Publication: Monitor Volume: 3 Issue: 32

In talks with President Petru Lucinschi and other Moldovan leaders in Chisinau, Russian Defense Council secretary Yuri Baturin held out the prospect of a numerical reduction of the Russian troops in Moldova by next autumn, subject to Moldovan contributions to housing construction in Russia for the relocated servicemen. However, Baturin insisted that the withdrawal of the Operational Group of Russian Forces is to be "synchronized" with the resolution of the Transdniester’s problem — a question, essentially, of defining the region’s status. Baturin declined to name a timetable for any withdrawal. At the same time he did not raise the question of basing rights for the Russian troops in Moldova, and expressed confidence that Moldova will not seek to join NATO. Lucinschi insisted on the implementation of the 1994 bilateral agreement on the troops’ withdrawal, yet to be honored by the Russian side.
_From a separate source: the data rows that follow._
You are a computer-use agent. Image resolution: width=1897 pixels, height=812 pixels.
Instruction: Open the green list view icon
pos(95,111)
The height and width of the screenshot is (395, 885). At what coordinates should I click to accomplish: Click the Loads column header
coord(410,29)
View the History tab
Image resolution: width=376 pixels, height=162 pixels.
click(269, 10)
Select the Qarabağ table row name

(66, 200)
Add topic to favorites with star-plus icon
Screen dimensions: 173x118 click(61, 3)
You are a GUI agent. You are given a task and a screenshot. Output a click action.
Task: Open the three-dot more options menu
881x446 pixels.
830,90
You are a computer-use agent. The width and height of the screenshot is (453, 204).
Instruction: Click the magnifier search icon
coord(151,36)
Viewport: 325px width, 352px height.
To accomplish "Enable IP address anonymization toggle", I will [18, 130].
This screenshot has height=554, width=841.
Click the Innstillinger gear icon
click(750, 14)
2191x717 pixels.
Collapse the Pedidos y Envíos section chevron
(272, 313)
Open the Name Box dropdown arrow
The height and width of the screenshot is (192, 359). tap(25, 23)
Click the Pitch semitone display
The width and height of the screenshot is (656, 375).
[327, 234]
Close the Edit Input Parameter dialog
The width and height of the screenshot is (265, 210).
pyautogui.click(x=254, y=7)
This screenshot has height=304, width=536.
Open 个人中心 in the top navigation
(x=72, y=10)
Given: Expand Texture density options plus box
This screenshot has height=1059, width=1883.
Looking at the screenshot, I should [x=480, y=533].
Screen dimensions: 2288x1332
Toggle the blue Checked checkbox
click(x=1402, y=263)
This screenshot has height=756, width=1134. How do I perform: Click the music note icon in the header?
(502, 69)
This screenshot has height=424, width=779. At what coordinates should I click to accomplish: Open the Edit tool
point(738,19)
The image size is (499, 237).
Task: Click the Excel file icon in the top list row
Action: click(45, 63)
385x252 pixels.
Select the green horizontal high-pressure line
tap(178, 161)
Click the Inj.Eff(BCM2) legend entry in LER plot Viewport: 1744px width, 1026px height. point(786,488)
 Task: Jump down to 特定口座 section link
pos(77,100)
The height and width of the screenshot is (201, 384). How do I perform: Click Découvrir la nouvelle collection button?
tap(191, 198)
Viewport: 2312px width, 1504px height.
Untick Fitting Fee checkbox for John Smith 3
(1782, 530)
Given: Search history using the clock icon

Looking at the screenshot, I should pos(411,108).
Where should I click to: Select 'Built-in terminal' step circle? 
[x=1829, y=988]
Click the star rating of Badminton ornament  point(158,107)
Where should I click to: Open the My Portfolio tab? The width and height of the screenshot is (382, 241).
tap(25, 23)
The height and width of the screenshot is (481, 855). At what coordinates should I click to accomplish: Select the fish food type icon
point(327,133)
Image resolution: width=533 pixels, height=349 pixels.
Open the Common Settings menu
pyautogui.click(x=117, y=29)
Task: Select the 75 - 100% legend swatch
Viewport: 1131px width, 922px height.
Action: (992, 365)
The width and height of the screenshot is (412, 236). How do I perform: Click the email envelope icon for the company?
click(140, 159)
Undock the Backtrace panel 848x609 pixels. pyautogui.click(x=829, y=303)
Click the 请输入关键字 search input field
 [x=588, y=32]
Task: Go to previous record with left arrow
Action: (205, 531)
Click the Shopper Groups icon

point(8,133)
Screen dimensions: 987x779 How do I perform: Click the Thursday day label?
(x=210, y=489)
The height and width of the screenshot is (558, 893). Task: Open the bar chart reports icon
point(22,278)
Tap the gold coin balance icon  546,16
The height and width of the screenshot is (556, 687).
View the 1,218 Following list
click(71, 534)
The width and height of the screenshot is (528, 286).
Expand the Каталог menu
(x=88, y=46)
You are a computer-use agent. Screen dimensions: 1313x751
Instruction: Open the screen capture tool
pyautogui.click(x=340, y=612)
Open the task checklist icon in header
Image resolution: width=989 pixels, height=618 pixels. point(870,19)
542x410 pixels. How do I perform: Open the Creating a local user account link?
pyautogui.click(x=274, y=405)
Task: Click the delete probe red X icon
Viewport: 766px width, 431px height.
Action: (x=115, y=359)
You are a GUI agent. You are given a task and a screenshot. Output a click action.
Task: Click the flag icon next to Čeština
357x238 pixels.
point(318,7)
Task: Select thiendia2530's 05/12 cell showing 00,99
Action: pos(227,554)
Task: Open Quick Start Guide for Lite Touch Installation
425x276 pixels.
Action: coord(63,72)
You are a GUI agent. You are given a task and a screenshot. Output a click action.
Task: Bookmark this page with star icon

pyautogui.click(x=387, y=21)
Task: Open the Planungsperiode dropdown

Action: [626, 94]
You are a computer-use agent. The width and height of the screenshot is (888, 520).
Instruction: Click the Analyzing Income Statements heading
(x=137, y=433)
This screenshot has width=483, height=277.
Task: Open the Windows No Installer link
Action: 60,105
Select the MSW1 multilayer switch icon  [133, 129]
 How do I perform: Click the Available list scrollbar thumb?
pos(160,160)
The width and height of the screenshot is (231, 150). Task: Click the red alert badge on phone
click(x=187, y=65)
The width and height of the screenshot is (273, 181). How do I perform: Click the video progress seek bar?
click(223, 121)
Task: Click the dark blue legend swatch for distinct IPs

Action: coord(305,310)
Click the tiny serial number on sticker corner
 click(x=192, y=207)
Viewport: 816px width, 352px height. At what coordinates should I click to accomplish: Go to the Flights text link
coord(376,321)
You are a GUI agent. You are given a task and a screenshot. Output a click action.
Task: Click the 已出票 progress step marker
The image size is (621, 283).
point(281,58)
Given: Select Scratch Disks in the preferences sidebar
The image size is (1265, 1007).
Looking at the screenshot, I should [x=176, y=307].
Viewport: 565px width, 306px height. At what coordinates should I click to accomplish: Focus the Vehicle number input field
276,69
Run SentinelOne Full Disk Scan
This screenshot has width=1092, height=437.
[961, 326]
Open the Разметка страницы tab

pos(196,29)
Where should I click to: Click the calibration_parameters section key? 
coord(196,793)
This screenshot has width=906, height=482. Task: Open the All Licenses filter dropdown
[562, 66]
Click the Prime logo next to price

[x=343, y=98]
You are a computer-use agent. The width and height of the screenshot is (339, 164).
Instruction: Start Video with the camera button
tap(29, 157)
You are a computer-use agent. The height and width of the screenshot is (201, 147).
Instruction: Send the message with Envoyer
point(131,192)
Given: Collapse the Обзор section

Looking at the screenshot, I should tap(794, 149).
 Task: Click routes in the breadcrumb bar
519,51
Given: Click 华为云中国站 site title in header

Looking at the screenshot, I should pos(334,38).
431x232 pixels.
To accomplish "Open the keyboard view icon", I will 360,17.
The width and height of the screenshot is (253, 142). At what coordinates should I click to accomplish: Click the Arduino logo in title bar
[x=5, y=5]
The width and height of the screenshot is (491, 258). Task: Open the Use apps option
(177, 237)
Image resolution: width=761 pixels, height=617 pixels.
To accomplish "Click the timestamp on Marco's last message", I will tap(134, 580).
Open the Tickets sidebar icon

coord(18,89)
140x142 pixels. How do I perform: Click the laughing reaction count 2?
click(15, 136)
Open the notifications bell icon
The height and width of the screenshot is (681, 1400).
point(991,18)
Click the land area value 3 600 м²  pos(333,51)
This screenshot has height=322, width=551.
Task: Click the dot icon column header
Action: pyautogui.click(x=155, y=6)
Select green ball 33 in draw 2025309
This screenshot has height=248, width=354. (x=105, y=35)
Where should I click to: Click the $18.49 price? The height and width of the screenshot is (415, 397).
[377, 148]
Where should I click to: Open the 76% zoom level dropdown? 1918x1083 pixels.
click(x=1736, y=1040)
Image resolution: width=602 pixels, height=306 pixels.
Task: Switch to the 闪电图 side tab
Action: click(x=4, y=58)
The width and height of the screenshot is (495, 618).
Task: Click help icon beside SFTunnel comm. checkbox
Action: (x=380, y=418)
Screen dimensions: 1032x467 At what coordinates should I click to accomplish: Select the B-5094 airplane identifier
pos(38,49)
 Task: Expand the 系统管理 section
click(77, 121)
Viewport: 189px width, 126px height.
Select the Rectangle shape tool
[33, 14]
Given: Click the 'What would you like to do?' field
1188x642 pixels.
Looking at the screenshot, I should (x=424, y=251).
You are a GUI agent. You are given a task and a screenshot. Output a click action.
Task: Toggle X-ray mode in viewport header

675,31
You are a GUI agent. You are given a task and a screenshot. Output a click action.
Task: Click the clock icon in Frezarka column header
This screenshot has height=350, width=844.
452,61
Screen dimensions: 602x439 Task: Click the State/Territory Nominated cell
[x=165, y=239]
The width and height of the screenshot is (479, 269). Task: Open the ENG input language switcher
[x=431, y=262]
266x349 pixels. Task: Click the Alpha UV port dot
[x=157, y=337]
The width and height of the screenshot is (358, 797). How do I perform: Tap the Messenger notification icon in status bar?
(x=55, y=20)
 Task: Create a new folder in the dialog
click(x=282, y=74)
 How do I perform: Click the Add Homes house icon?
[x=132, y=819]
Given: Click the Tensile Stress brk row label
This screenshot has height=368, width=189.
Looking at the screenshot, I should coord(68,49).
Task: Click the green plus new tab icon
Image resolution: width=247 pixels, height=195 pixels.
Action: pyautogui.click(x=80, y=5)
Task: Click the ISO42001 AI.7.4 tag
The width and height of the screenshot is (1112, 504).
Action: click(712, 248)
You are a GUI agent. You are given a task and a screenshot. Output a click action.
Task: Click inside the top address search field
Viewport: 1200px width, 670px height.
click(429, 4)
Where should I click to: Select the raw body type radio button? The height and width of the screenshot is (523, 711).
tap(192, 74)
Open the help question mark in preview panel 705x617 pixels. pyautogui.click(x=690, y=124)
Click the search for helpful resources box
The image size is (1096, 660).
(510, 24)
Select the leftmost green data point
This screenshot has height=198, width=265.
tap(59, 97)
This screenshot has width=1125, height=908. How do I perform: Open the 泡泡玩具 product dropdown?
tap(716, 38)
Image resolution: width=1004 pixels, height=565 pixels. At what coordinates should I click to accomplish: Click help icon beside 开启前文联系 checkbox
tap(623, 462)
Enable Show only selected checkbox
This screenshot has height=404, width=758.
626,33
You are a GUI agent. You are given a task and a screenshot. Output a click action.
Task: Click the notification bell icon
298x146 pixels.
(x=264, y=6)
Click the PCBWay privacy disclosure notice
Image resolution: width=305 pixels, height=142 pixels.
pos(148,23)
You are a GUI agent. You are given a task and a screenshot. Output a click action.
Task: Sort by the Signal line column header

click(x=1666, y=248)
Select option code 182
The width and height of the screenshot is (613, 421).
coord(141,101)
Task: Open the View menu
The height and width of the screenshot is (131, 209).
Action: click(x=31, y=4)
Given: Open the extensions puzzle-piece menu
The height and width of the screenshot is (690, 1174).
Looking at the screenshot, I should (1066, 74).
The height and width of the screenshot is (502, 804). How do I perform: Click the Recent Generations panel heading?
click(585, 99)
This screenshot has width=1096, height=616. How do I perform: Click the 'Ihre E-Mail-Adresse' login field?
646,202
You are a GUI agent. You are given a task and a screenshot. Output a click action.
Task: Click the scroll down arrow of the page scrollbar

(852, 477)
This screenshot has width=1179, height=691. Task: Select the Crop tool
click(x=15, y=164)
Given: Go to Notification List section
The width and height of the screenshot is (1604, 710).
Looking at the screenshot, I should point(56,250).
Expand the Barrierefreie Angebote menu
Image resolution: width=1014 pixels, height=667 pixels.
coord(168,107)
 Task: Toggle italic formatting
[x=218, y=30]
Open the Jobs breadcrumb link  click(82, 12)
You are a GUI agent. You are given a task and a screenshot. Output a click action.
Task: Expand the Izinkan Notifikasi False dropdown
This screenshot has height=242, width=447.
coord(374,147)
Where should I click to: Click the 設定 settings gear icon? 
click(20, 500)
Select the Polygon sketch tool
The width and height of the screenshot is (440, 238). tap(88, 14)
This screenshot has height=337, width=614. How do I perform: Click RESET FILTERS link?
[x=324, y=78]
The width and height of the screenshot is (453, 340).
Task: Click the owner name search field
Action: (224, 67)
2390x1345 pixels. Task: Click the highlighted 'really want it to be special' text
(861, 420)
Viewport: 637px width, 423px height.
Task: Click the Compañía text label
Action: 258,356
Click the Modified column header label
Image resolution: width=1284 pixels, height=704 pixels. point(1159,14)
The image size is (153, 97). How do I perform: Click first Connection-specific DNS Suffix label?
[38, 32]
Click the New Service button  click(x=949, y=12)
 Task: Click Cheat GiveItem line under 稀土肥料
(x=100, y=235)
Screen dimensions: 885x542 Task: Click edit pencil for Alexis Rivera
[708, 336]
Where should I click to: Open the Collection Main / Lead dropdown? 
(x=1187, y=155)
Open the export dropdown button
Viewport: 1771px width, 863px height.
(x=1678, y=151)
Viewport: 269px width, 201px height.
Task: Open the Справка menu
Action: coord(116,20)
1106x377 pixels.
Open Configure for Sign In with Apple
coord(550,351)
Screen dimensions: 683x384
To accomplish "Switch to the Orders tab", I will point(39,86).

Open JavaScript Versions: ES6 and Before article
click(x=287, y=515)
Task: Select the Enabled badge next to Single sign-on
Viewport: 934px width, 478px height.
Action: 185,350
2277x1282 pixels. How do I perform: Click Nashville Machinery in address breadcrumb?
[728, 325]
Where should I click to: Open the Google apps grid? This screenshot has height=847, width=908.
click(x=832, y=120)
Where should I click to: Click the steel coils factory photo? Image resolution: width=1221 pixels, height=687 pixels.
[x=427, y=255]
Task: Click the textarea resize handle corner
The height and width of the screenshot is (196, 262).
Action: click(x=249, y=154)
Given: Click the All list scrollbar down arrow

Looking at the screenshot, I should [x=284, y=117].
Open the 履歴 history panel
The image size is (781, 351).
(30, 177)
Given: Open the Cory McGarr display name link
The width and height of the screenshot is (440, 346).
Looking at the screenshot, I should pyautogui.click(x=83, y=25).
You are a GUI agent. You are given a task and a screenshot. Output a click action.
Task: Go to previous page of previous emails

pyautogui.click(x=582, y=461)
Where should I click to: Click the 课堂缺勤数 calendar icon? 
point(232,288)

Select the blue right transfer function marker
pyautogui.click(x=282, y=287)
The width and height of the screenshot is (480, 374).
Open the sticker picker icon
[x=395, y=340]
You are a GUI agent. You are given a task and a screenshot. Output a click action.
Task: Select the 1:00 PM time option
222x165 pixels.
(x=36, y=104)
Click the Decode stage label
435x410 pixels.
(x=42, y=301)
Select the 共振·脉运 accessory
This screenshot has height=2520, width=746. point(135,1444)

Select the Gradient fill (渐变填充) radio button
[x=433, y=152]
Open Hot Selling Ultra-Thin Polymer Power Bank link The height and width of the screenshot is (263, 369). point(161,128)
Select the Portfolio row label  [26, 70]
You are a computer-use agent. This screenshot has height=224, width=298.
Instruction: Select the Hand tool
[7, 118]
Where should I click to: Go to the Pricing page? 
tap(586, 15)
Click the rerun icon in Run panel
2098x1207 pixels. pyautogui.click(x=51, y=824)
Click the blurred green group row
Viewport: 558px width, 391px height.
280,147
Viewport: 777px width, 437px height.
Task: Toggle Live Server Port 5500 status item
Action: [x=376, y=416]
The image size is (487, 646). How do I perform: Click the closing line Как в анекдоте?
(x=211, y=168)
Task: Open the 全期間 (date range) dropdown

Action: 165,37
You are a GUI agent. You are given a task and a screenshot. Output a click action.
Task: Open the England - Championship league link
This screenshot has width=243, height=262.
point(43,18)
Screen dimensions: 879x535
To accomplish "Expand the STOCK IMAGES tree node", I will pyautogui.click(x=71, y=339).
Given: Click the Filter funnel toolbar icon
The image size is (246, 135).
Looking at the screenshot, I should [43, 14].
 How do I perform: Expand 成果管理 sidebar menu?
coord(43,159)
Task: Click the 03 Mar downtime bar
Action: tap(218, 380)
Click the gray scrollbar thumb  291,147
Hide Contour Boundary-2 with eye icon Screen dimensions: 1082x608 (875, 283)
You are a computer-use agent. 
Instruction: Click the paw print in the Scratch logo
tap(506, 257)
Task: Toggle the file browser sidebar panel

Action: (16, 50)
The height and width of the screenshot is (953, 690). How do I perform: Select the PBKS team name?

Baturin’s prescheduled visit bore no relation to NATO secretary general Javier Solana’s February 10-11 visit to Moldova. However, reacting to Lucinschi’s solicitation of NATO security guarantees for neutral countries including Moldova, Baturin stated that Russia must in any case be a co-guarantor. (Basapress, Flux, February 12-13. See Monitor, February 12) One of Moscow’s ways of nullifying the 1994 agreement is to insist on "synchronizing" the withdrawal of the troops with the final political settlement of the Transdniester question, while at the same time encouraging Transdniester to block progress toward a settlement.

Stalement Continues in Tajikistan.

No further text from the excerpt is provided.